ダイエットの効率を高めるタンパク質の摂取方法について詳しく紹介している。

植物性たんぱく質と動物性たんぱく質のメリット・デメリット、おススメの摂取比率など。

脂質

脂質とは、生態成分の中の水に溶けない物質の総称であり、脂肪酸でできている。

主にエネルギーとして利用される成分であり、細胞膜の成分・ホルモンの材料でもある。脂溶性ビタミンの吸収を高める働きもある。

脂質は単純脂質・複合脂質・誘導脂質に大別できる。

脂質の分類表
脂質単純脂質中性脂肪・セラミド など
複合脂質リン脂質・リボたんぱく質 など
誘導脂質脂肪酸・コレステロール など

脂質のカロリー

脂質のカロリーは1g当たり9kcalであり、三大栄養素の中で最も高いカロリーとなっている。

三大栄養素の1g当たりのカロリー
たんぱく質4kcal
炭水化物4kcal
脂質9kcal

脂質の摂取量

脂質を過剰に摂取すると、エネルギーの過剰摂取になりやすく、肥満になりやすくなる可能性がある。生活習慣病の原因にもなるため、脂質の摂取量に気をつける必要がある。
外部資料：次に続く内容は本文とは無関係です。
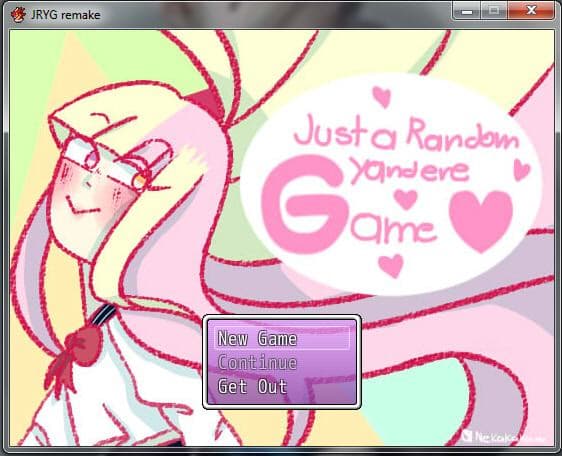This screenshot has height=456, width=562.
Task: Maximize the JRYG remake window
Action: pos(494,11)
18~29歳では、1日に必要なエネルギーのうちの20~30%、30~69歳では20~25%を脂質で摂取することが推奨されている。

必須脂肪酸

体内では作り出すことができない脂肪酸を必須脂肪酸と言い、食品から摂取する必要がある。必須脂肪酸は、代謝の過程などで多くの役割を果たしているため、不足すると健康に悪影響を及ぼす。
必須脂肪酸には主に次のようなものがある。

必須脂肪酸
ω-6脂肪酸リノール酸ω-3脂肪酸αリノレン酸
γリノレン酸EPA(エイコサペンタエン酸)
アラキドン酸DHA(ドコサヘキサエン酸)

炭水化物

炭水化物には、エネルギーとして利用される糖質と、体内で消化されない食物繊維がある。

炭水化物分類表
糖質単糖類グルコース・マンノース・フルクトース・ガラクトース など
二糖類マルトース(麦芽糖)・スクロース(ショ糖)・ラクトース(乳糖)・トレハロース など
多糖類アミロース・グリコーゲン・セルロース など
食物繊維水溶性食物繊維ペクチン・グルコマンナン・イヌリン など
不溶性食物繊維セルロース・リグニン・キチン・キトサン など

糖質

糖質は大切なエネルギー源である。糖質は消化・吸収されやすいため、脂質に比べてすぐにエネルギーとして利用される。

糖質はブドウ糖に分解されて、筋肉や肝臓などに蓄えられるが、蓄えきれなくなったブドウ糖は、脂肪酸に変えられて脂肪細胞に蓄積される。糖質も体脂肪の原因になるのである。

食物繊維

食物繊維は、人間の消化酵素では分解されない成分であり、エネルギーにならない。消化されずに排出されることで、さまざまな効果をもたらす。
水溶性食物繊維(難消化デキストリン)と不溶性食物繊維に分類される。

水溶性食物繊維とは

水溶性食物繊維とは、その名の通り水に溶けやすい食物繊維である。水に溶けてゲル状になり、余分な糖質や脂質を吸着してそのまま排出する。

そのため、小腸で栄養が吸収されるのを抑制することができ、血糖値コレステロールの上昇を抑制する効果がある。ダイエットにも多く活用されている成分である。

不溶性食物繊維とは

不溶性食物繊維とは、水に溶けない食物繊維であり、胃の中で水分を吸収して大きく膨らむ性質がある。そのため満腹感が得られ、食べすぎを防ぐ効果がある。

また、便の量を増やして、排出しやすくする効果があり、便通の改善やダイエットなどに多く活用されている成分である。